*Provided data*
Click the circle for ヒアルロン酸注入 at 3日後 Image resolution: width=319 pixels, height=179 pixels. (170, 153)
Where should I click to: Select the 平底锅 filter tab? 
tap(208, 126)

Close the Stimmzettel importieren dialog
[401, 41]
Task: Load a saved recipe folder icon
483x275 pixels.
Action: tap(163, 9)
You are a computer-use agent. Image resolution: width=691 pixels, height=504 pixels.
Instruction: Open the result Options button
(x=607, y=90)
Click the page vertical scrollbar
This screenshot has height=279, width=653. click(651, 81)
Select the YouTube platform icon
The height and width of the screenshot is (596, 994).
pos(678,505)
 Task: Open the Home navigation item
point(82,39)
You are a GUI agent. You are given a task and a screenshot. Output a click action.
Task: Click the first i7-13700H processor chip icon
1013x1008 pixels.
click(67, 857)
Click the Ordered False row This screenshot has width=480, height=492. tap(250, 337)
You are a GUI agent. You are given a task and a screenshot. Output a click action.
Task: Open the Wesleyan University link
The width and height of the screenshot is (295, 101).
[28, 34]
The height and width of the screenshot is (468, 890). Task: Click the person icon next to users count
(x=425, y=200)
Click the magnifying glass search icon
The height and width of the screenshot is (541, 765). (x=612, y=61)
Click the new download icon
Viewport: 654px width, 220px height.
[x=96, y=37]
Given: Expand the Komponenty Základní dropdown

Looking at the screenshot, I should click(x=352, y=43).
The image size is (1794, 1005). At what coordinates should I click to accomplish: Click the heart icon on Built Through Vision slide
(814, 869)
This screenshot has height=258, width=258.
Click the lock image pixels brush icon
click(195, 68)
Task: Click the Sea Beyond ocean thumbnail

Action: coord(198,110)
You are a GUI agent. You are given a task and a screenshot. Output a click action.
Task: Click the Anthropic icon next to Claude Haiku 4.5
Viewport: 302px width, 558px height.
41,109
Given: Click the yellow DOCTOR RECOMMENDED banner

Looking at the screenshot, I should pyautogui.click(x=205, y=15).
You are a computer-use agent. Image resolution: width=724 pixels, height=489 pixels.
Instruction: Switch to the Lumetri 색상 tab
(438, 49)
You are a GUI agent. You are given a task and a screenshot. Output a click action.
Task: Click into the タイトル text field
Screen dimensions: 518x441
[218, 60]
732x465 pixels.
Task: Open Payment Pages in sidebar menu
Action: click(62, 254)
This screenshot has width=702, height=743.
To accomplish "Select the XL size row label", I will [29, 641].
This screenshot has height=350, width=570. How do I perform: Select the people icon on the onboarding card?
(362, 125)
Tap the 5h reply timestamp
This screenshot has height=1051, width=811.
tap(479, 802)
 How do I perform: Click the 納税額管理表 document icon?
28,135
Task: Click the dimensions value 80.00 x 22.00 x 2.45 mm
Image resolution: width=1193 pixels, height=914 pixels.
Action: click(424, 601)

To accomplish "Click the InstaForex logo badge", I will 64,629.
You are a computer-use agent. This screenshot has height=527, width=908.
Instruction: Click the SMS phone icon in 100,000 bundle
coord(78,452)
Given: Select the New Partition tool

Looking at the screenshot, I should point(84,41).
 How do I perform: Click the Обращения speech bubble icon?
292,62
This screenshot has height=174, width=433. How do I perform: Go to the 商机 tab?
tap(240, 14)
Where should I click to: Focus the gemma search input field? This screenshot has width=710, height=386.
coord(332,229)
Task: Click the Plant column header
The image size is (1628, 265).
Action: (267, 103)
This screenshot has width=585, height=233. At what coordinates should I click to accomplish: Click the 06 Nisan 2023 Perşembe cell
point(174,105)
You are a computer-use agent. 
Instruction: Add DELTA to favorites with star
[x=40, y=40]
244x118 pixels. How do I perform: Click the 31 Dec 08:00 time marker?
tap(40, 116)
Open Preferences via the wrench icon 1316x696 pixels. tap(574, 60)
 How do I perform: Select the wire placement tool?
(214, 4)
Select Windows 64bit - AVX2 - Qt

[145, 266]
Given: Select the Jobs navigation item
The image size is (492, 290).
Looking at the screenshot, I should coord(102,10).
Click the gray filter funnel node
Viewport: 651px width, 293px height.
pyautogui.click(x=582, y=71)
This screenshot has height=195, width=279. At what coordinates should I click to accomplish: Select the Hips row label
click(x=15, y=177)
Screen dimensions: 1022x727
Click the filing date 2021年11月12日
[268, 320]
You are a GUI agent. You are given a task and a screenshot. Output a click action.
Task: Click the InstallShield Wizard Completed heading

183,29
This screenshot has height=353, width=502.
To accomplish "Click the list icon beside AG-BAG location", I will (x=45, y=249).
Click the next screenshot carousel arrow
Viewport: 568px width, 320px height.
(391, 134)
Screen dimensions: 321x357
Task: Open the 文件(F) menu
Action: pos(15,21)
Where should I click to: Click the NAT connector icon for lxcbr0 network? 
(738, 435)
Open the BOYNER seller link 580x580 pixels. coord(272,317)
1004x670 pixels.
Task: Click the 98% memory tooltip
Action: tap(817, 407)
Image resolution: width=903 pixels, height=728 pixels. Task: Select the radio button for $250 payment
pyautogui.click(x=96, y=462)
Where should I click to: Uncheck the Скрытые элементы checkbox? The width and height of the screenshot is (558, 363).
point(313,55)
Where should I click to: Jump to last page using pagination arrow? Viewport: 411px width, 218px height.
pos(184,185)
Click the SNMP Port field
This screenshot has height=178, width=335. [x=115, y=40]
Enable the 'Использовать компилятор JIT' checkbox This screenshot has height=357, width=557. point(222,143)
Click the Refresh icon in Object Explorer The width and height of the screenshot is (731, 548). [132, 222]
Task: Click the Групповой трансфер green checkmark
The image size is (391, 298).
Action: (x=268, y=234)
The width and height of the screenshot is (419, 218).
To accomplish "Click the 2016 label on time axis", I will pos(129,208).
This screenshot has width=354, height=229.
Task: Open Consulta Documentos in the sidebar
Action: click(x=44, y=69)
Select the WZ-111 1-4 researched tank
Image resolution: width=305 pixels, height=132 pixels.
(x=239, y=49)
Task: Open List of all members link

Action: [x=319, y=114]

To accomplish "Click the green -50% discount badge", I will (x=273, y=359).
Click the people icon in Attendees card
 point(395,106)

*Your task*
Every record above should be copied exactly.

*Solution to this problem*
Click the circle for ヒアルロン酸注入 at 3日後 Image resolution: width=319 pixels, height=179 pixels. (170, 153)
Where should I click to: Select the 平底锅 filter tab? 
tap(208, 126)

Close the Stimmzettel importieren dialog
[401, 41]
Task: Load a saved recipe folder icon
483x275 pixels.
Action: tap(163, 9)
You are a computer-use agent. Image resolution: width=691 pixels, height=504 pixels.
Instruction: Open the result Options button
(x=607, y=90)
Click the page vertical scrollbar
This screenshot has height=279, width=653. click(651, 81)
Select the YouTube platform icon
The height and width of the screenshot is (596, 994).
pos(678,505)
 Task: Open the Home navigation item
point(82,39)
You are a GUI agent. You are given a task and a screenshot. Output a click action.
Task: Click the first i7-13700H processor chip icon
1013x1008 pixels.
click(67, 857)
Click the Ordered False row This screenshot has width=480, height=492. tap(250, 337)
You are a GUI agent. You are given a task and a screenshot. Output a click action.
Task: Open the Wesleyan University link
The width and height of the screenshot is (295, 101).
[28, 34]
The height and width of the screenshot is (468, 890). Task: Click the person icon next to users count
(x=425, y=200)
Click the magnifying glass search icon
The height and width of the screenshot is (541, 765). (x=612, y=61)
Click the new download icon
Viewport: 654px width, 220px height.
[x=96, y=37]
Given: Expand the Komponenty Základní dropdown

Looking at the screenshot, I should click(x=352, y=43).
The image size is (1794, 1005). At what coordinates should I click to accomplish: Click the heart icon on Built Through Vision slide
(814, 869)
This screenshot has height=258, width=258.
Click the lock image pixels brush icon
click(195, 68)
Task: Click the Sea Beyond ocean thumbnail

Action: coord(198,110)
You are a GUI agent. You are given a task and a screenshot. Output a click action.
Task: Click the Anthropic icon next to Claude Haiku 4.5
Viewport: 302px width, 558px height.
41,109
Given: Click the yellow DOCTOR RECOMMENDED banner

Looking at the screenshot, I should pyautogui.click(x=205, y=15).
You are a computer-use agent. Image resolution: width=724 pixels, height=489 pixels.
Instruction: Switch to the Lumetri 색상 tab
(438, 49)
You are a GUI agent. You are given a task and a screenshot. Output a click action.
Task: Click into the タイトル text field
Screen dimensions: 518x441
[218, 60]
732x465 pixels.
Task: Open Payment Pages in sidebar menu
Action: click(62, 254)
This screenshot has width=702, height=743.
To accomplish "Select the XL size row label", I will [29, 641].
This screenshot has height=350, width=570. How do I perform: Select the people icon on the onboarding card?
(362, 125)
Tap the 5h reply timestamp
This screenshot has height=1051, width=811.
tap(479, 802)
 How do I perform: Click the 納税額管理表 document icon?
28,135
Task: Click the dimensions value 80.00 x 22.00 x 2.45 mm
Image resolution: width=1193 pixels, height=914 pixels.
Action: click(424, 601)

To accomplish "Click the InstaForex logo badge", I will 64,629.
You are a computer-use agent. This screenshot has height=527, width=908.
Instruction: Click the SMS phone icon in 100,000 bundle
coord(78,452)
Given: Select the New Partition tool

Looking at the screenshot, I should point(84,41).
 How do I perform: Click the Обращения speech bubble icon?
292,62
This screenshot has height=174, width=433. How do I perform: Go to the 商机 tab?
tap(240, 14)
Where should I click to: Focus the gemma search input field? This screenshot has width=710, height=386.
coord(332,229)
Task: Click the Plant column header
The image size is (1628, 265).
Action: (267, 103)
This screenshot has width=585, height=233. At what coordinates should I click to accomplish: Click the 06 Nisan 2023 Perşembe cell
point(174,105)
You are a computer-use agent. 
Instruction: Add DELTA to favorites with star
[x=40, y=40]
244x118 pixels. How do I perform: Click the 31 Dec 08:00 time marker?
tap(40, 116)
Open Preferences via the wrench icon 1316x696 pixels. tap(574, 60)
 How do I perform: Select the wire placement tool?
(214, 4)
Select Windows 64bit - AVX2 - Qt

[145, 266]
Given: Select the Jobs navigation item
The image size is (492, 290).
Looking at the screenshot, I should coord(102,10).
Click the gray filter funnel node
Viewport: 651px width, 293px height.
pyautogui.click(x=582, y=71)
This screenshot has height=195, width=279. At what coordinates should I click to accomplish: Select the Hips row label
click(x=15, y=177)
Screen dimensions: 1022x727
Click the filing date 2021年11月12日
[268, 320]
You are a GUI agent. You are given a task and a screenshot. Output a click action.
Task: Click the InstallShield Wizard Completed heading

183,29
This screenshot has height=353, width=502.
To accomplish "Click the list icon beside AG-BAG location", I will (x=45, y=249).
Click the next screenshot carousel arrow
Viewport: 568px width, 320px height.
(391, 134)
Screen dimensions: 321x357
Task: Open the 文件(F) menu
Action: pos(15,21)
Where should I click to: Click the NAT connector icon for lxcbr0 network? 
(738, 435)
Open the BOYNER seller link 580x580 pixels. coord(272,317)
1004x670 pixels.
Task: Click the 98% memory tooltip
Action: tap(817, 407)
Image resolution: width=903 pixels, height=728 pixels. Task: Select the radio button for $250 payment
pyautogui.click(x=96, y=462)
Where should I click to: Uncheck the Скрытые элементы checkbox? The width and height of the screenshot is (558, 363).
point(313,55)
Where should I click to: Jump to last page using pagination arrow? Viewport: 411px width, 218px height.
pos(184,185)
Click the SNMP Port field
This screenshot has height=178, width=335. [x=115, y=40]
Enable the 'Использовать компилятор JIT' checkbox This screenshot has height=357, width=557. point(222,143)
Click the Refresh icon in Object Explorer The width and height of the screenshot is (731, 548). [132, 222]
Task: Click the Групповой трансфер green checkmark
The image size is (391, 298).
Action: (x=268, y=234)
The width and height of the screenshot is (419, 218).
To accomplish "Click the 2016 label on time axis", I will pos(129,208).
This screenshot has width=354, height=229.
Task: Open Consulta Documentos in the sidebar
Action: click(x=44, y=69)
Select the WZ-111 1-4 researched tank
Image resolution: width=305 pixels, height=132 pixels.
(x=239, y=49)
Task: Open List of all members link

Action: [x=319, y=114]

To accomplish "Click the green -50% discount badge", I will (x=273, y=359).
Click the people icon in Attendees card
 point(395,106)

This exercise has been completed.